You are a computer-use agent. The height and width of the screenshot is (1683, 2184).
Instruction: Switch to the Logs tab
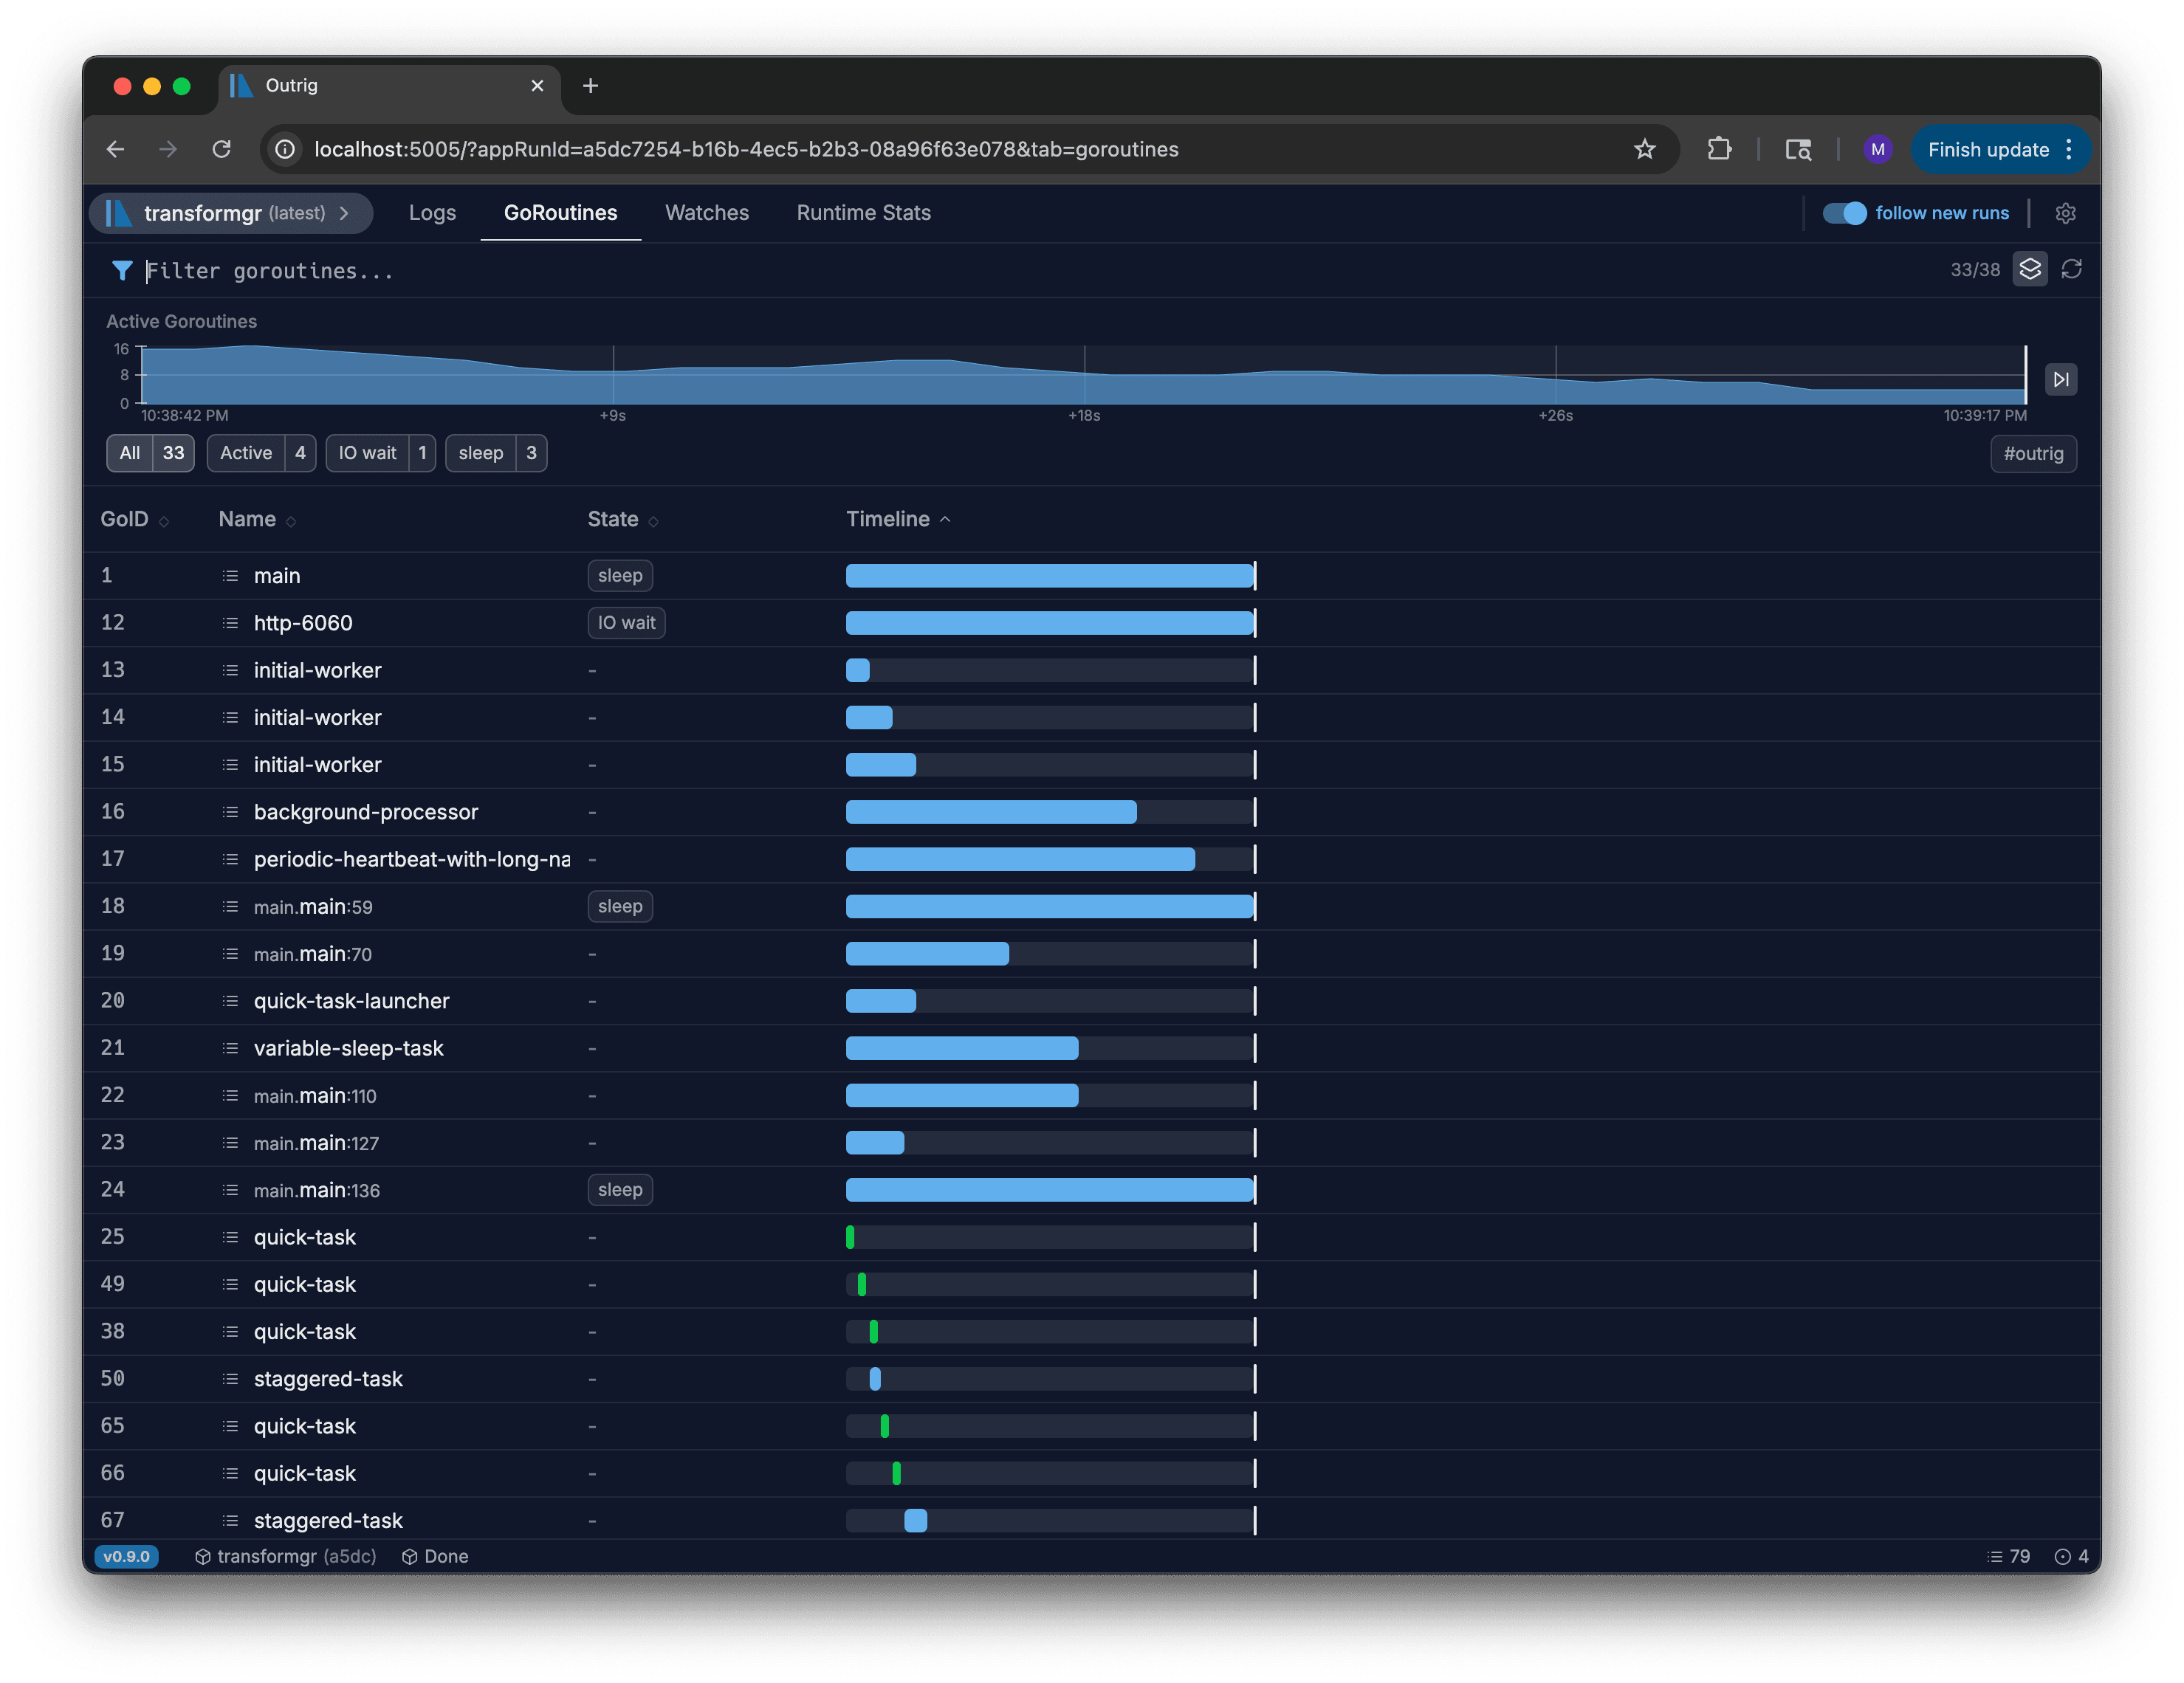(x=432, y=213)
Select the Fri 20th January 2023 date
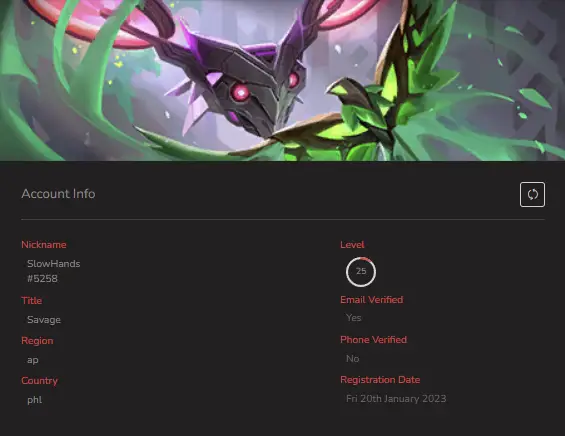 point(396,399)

----------------------------------------

**The exercise**
Arrange the lines above as a Markdown table with the columns "No." and "Line", giving each non-blank line its own row. Skip blank lines, and omit the pictures.

**Written answer**
| No. | Line |
|---|---|
| 1 | You are a computer-use agent. The height and width of the screenshot is (1683, 2184). |
| 2 | Instruction: Switch to the Logs tab |
| 3 | (x=432, y=213) |
| 4 | Select the Fri 20th January 2023 date |
| 5 |  point(396,399) |